## Source data
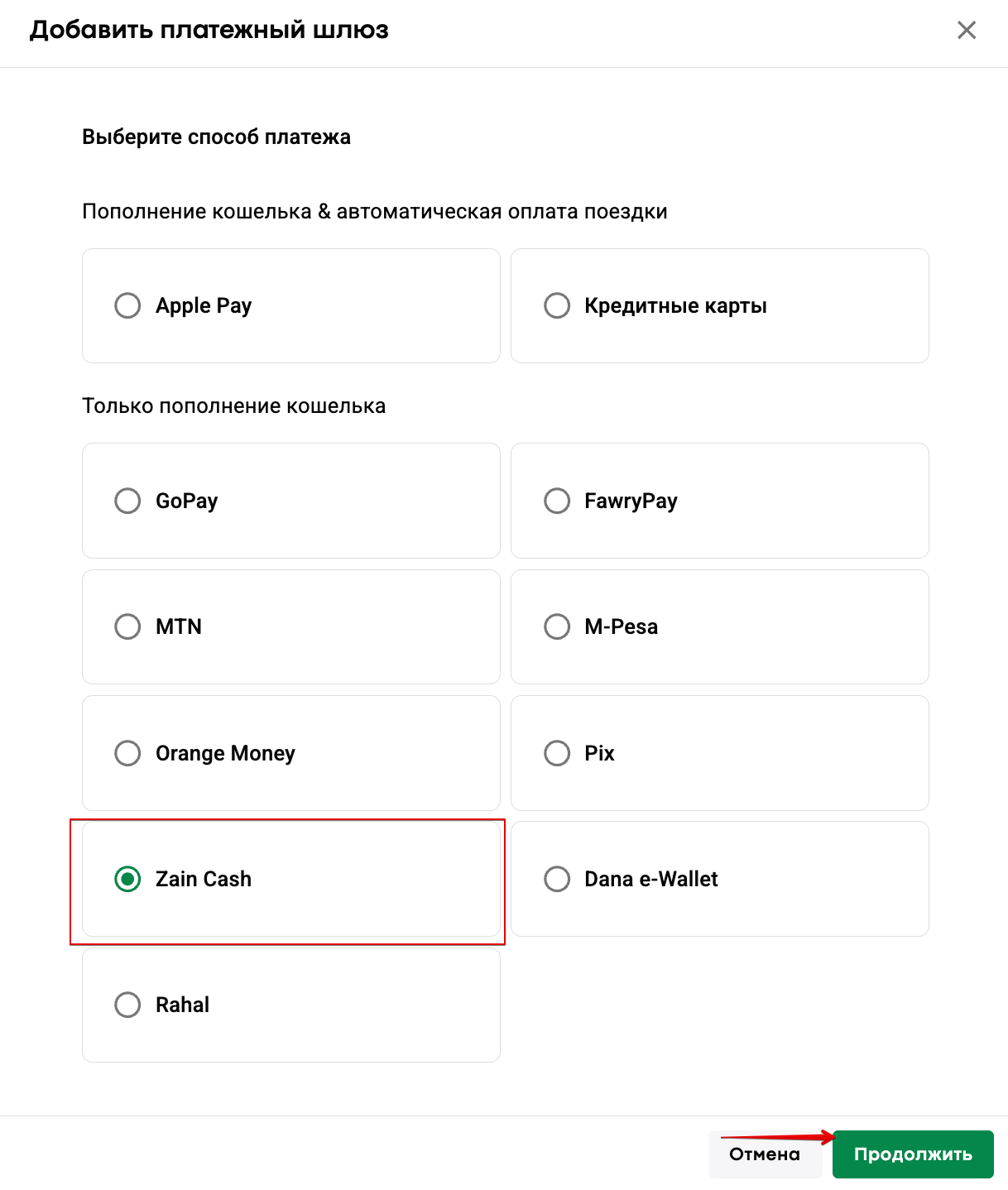Select GoPay as payment method
Image resolution: width=1008 pixels, height=1190 pixels.
tap(127, 501)
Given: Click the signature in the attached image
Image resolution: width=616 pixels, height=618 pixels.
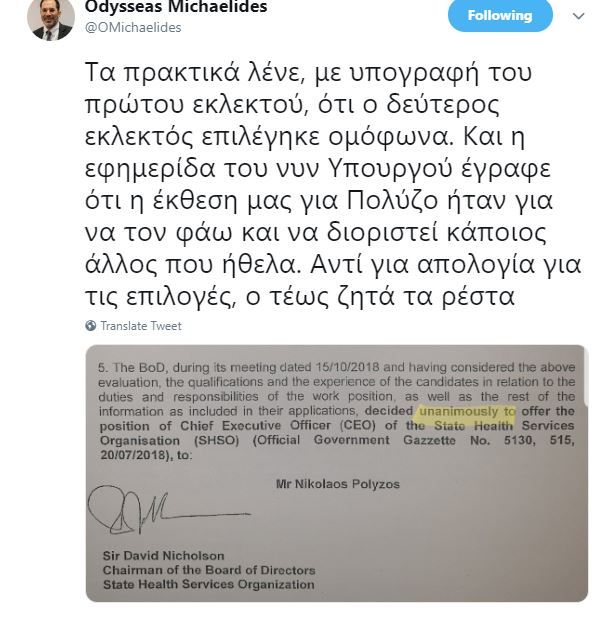Looking at the screenshot, I should click(169, 510).
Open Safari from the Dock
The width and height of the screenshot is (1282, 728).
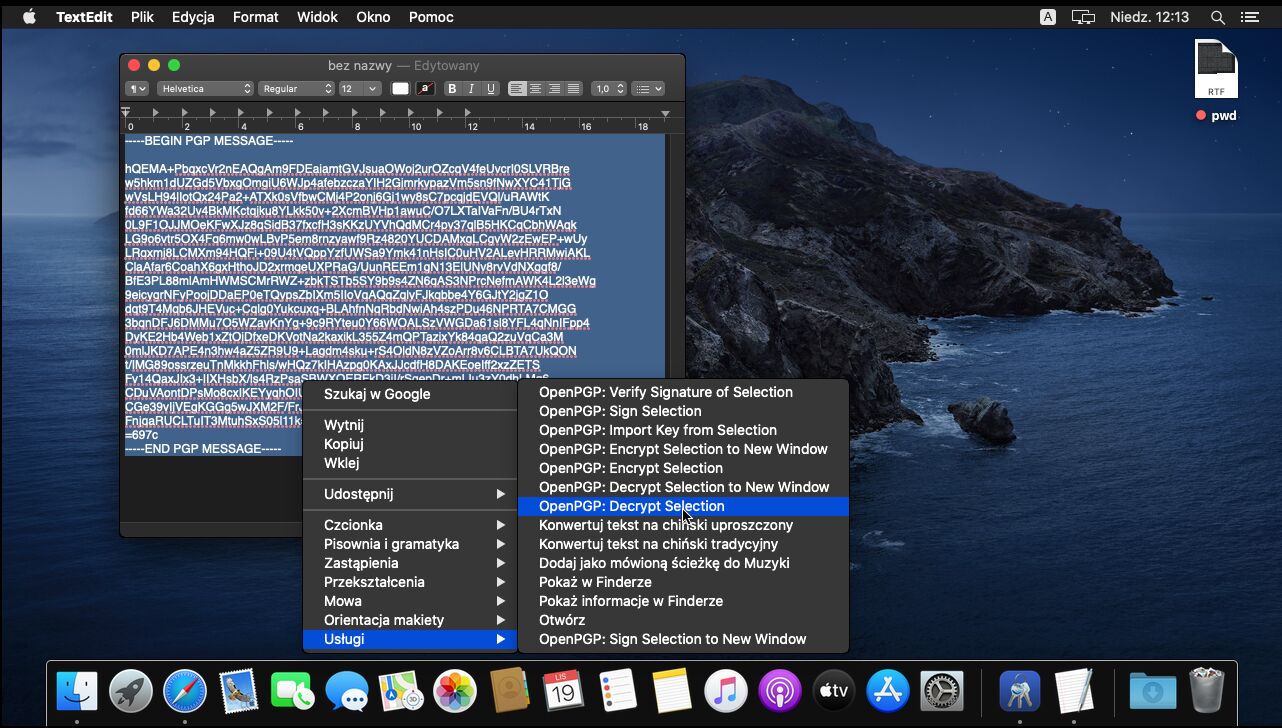point(184,691)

## Required action
Start at the line that contains "Open Safari from the Dock" and retype every line through the end of the entries above, both ends included. Exclude all pictures.

## Reply to the exercise
Open Safari from the Dock
The width and height of the screenshot is (1282, 728).
point(184,691)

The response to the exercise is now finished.